A command-line web crawler that handles static HTML, JavaScript-heavy SPAs, and PDFs — built for content migration, web archiving, and research workflows.

[![Python 3.11+](https://img.shields.io/badge/python-3.11%2B-3776AB?logo=python&logoColor=white)](https://python.org)
[![License: MIT](https://img.shields.io/badge/license-MIT-green.svg)](LICENSE)
[![Code style: black](https://img.shields.io/badge/code%20style-black-000000.svg)](https://github.com/psf/black)

---

**Crawl** websites at scale &nbsp;|&nbsp; **Extract** articles, metadata, images & PDFs &nbsp;|&nbsp; **Export** to JSONL, CSV or Markdown

</div>

---

> **Personal Use & Legal Notice**
>
> CrawlVox is intended for **personal and educational use only**. Always respect the laws of your jurisdiction, website terms of service, and robots.txt directives before crawling any website.

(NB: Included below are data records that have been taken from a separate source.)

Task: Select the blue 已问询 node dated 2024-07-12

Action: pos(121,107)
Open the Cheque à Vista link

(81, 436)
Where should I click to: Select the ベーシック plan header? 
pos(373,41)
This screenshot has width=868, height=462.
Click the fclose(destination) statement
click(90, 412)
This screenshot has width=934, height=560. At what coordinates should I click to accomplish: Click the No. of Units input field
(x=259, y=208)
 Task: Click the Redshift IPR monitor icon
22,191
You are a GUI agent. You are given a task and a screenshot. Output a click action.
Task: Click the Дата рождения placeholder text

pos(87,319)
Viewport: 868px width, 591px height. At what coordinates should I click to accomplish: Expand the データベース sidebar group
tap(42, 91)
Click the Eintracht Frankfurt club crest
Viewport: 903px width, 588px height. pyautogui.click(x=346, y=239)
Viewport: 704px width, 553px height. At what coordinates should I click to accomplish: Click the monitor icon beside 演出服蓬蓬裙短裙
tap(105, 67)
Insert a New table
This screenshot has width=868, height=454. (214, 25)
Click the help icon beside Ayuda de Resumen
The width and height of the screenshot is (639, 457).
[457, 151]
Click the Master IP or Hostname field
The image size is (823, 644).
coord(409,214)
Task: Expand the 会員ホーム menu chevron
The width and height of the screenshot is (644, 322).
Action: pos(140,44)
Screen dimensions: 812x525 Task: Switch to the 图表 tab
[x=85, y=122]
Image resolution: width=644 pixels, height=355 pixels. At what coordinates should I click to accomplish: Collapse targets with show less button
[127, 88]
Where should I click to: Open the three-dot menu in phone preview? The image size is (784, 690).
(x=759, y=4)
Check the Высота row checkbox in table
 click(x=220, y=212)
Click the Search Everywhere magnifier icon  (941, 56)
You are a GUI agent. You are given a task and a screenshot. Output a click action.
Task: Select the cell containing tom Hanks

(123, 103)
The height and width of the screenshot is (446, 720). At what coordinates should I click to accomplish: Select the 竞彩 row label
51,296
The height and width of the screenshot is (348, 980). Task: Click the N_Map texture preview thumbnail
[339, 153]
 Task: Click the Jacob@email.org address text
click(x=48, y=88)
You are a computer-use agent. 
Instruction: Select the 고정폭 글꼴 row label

The authors are not responsible for misuse. By using this software, you agree to comply with all applicable local, national, and international laws, including but not limited to data protection regulations (GDPR, CCPA), computer fraud laws, and intellectual property rights. **Do not use this tool to scrape websites without authorization.**

---

## Why CrawlVox?

Most web scrapers give you raw HTML and leave you to figure out the content. CrawlVox gives you **clean, readable text** with full metadata — ready to use.

```bash
crawlvox crawl https://example.com --max-pages 50 --export-jsonl results.jsonl
```

That's it. 50 pages crawled, content extracted, metadata captured, exported to a file.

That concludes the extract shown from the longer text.